医師にも「リラックスして好きに過ごしてください。これまでずっと頑張ってきたから、しばらく心も休めてくださいね。」と言われて、これまで張り詰めて治療していた緊張の糸がほどけて、泣きそうになりました。

不妊治療は一ヶ月のスケジュールが決まっていて通院も多いので、もし妊娠していたら?と思うと、翌月の旅行の予定も立てられないし、先の仕事も受けられません。

そうか、逆に考えれば、4ヶ月は自由にしていいんだ!

4ヶ月、気持ちも体もリセットしよう!と決めました。


余談ですが、その日の夜は安室奈美恵さんのラストライブでした。青春そのものだった安室ちゃん引退の寂しさに加えて、「Get Myself Back」の歌詞にそれまでの治療の辛さが重なってしまい、ボロボロ泣きました。プロ意識の塊のような彼女の姿勢と生き方や強さに、私もまだまだ頑張らなくちゃ!と励まされ、救われた気がした夜でした。

もう一つ余談ですが・・・。
当時、深田恭子さん主演で不妊治療をテーマにしたドラマ「隣の家族は青く見える」が放送されていました。

妊娠した妹の赤ちゃんの胎動を確認して家族が喜ぶ中、「自分だけが喜べなくて、そんな自分が嫌な人間になっていく気がする」と落ち込むシーンや、体外受精で妊娠したものの流産してしまうというシーン。私と全く同じだなぁ~。本当に辛いよね~と、感情移入しまくって涙が止まりませんでした。

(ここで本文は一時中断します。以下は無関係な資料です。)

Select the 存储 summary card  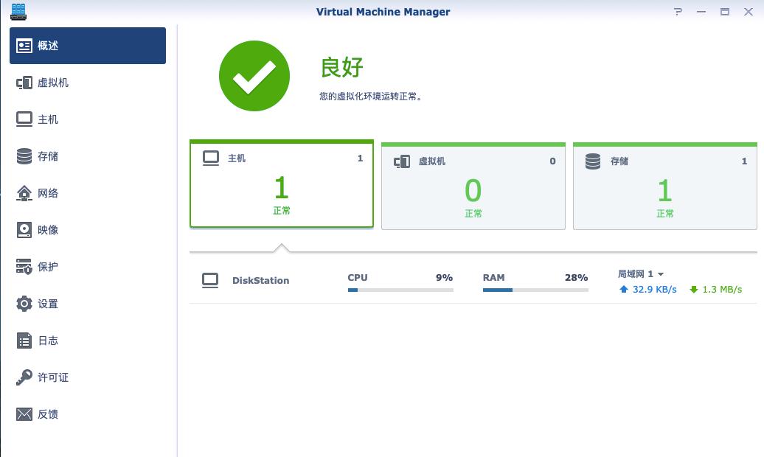pos(664,184)
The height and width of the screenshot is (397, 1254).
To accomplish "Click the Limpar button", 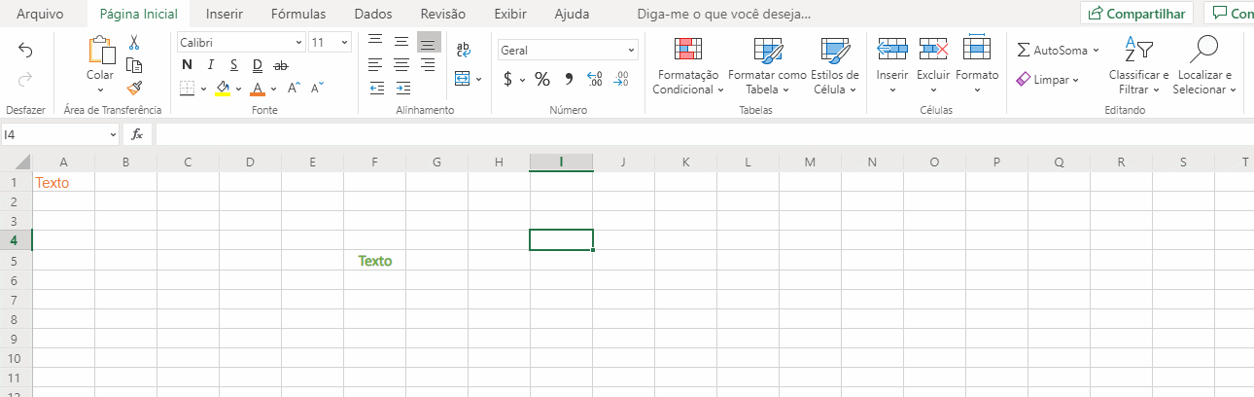I will [x=1048, y=80].
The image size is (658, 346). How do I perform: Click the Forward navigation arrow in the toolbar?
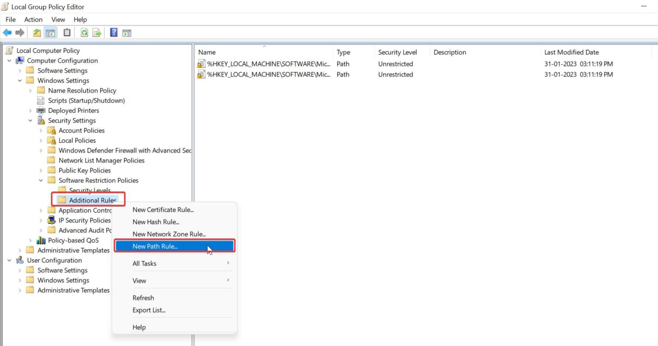coord(20,32)
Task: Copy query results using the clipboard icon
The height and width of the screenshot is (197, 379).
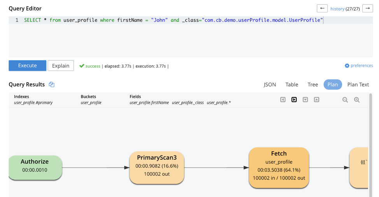Action: pos(51,85)
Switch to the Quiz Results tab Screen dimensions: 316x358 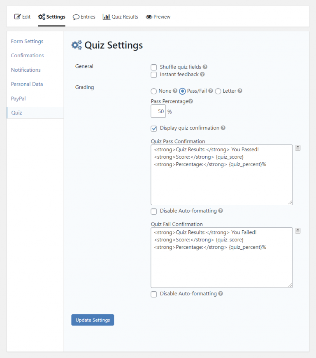pyautogui.click(x=120, y=17)
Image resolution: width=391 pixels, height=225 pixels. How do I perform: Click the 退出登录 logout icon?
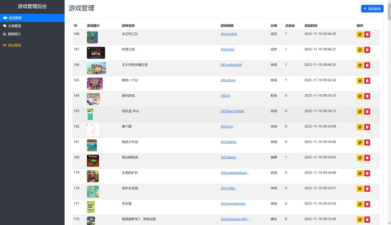pyautogui.click(x=5, y=45)
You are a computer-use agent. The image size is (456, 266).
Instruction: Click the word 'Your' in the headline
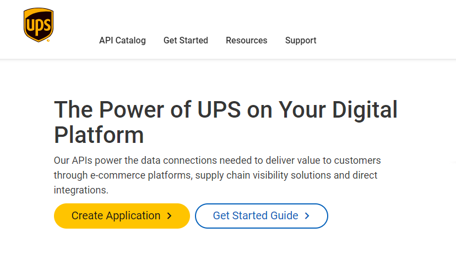(x=302, y=110)
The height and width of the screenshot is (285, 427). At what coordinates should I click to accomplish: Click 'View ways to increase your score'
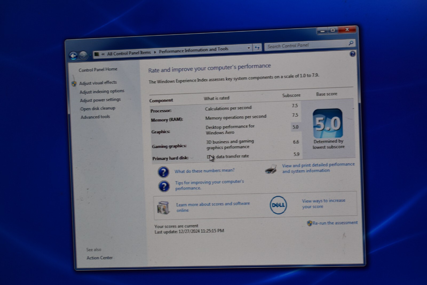[x=323, y=204]
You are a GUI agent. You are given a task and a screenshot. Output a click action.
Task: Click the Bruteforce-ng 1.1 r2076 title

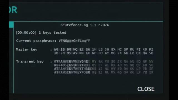tap(85, 25)

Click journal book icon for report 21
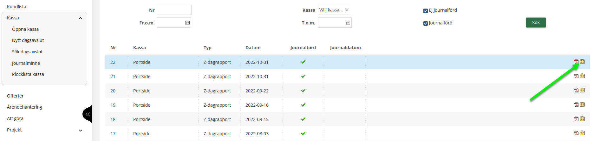(x=582, y=76)
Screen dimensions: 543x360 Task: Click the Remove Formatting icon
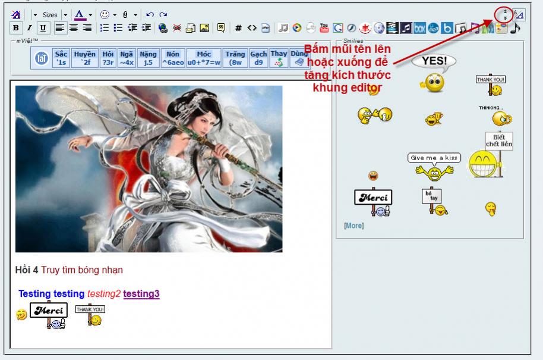16,14
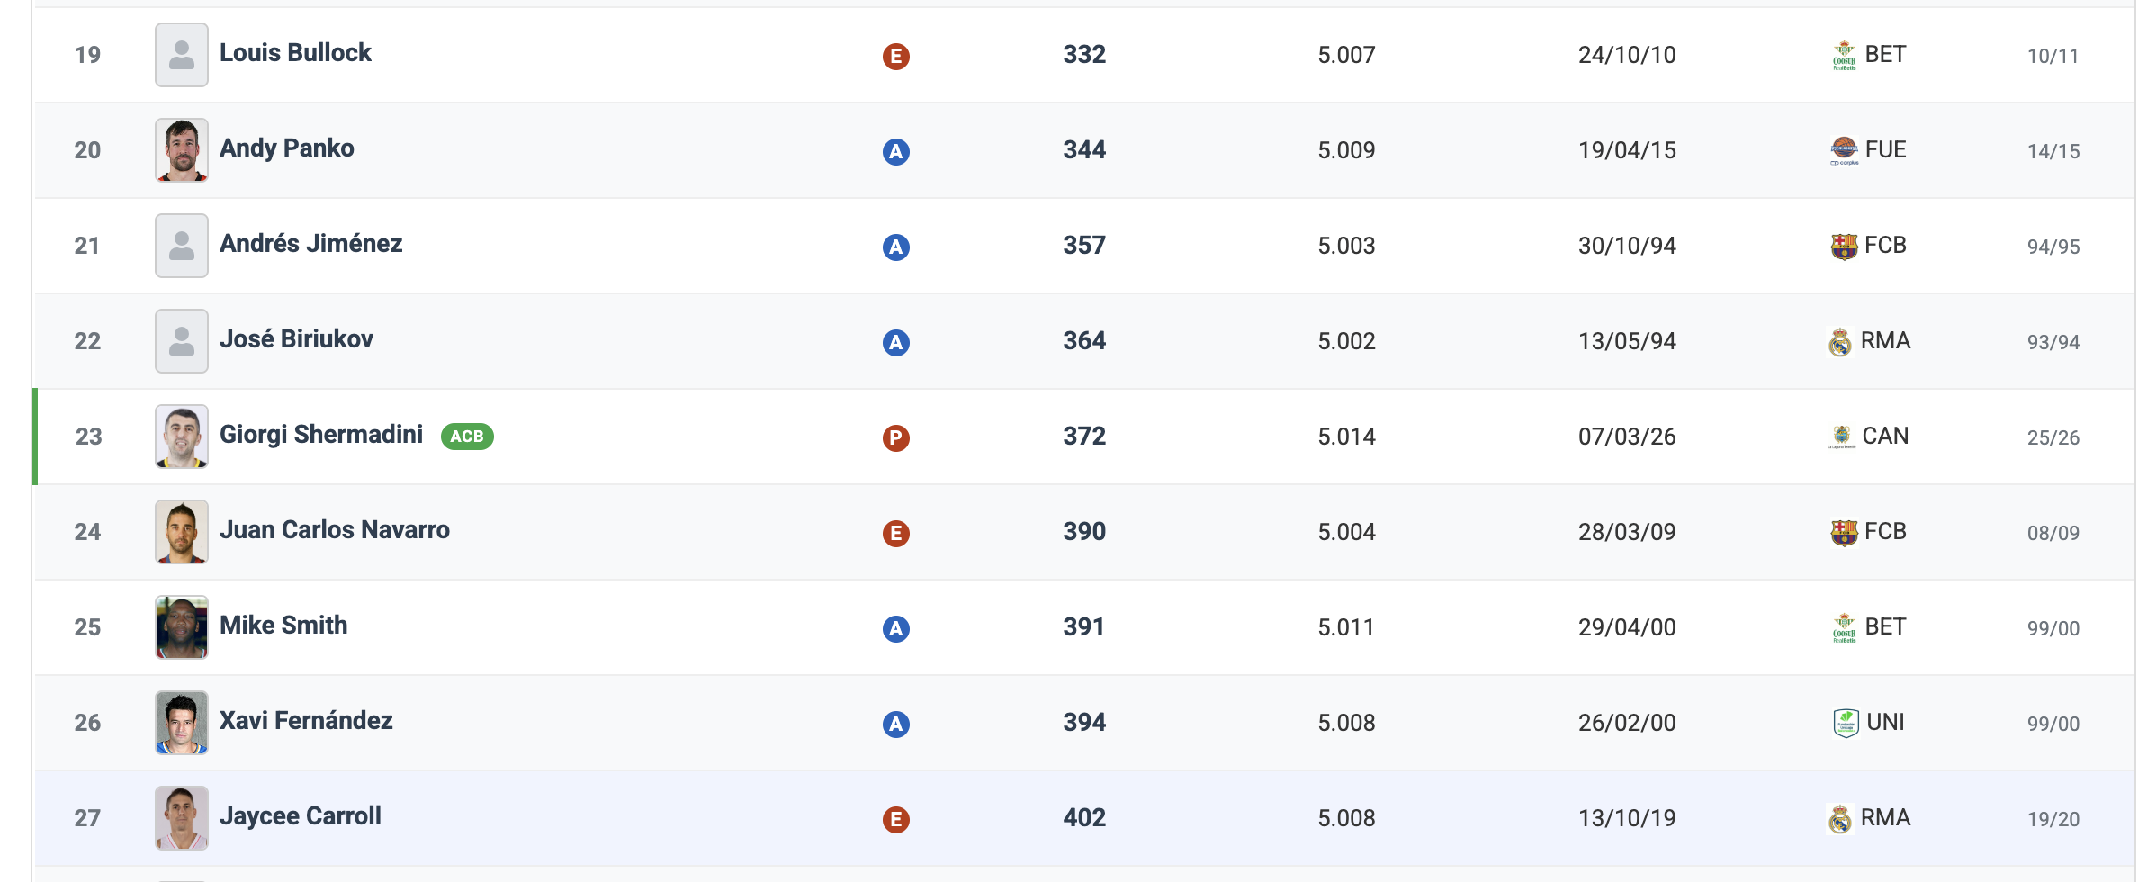Click Giorgi Shermadini's name link
2147x882 pixels.
pos(320,435)
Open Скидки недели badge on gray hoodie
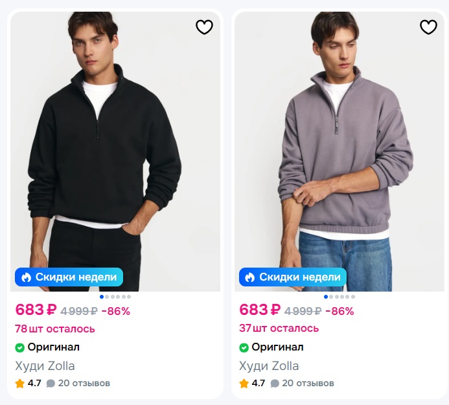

夫に「あなたをパパにしてあげたかった」と手紙を残して家を出るシーンがあったのですが、その気持ちもよくわかる。自分がママになりたい、という思いだけだったら、とっくに不妊治療なんて辛い事やめている。ママになりたいという思いよりも、治療の辛さの方が上回ってくるのです。

イラっとすることもあるけれど、優しい夫を見ていると「この人を父親にしてあげたい。義理の両親も喜ばせてあげたい」って思うんです。だから、本当にギリギリの所で、辛くても頑張れるのだと思います。

これから不妊治療に取り組む可能性のある世の中の男性には胸に刻んでおいて欲しい事。例え不妊原因が男性側だったとしても(原因の半数近くは男性不妊です)、実際に辛い治療を行うのは、女性なのです。妻を支える、癒す、労わるのは夫の仕事で、夫しかできないこと。不妊治療は夫婦で頑張る意識がないとダメなのだと思います。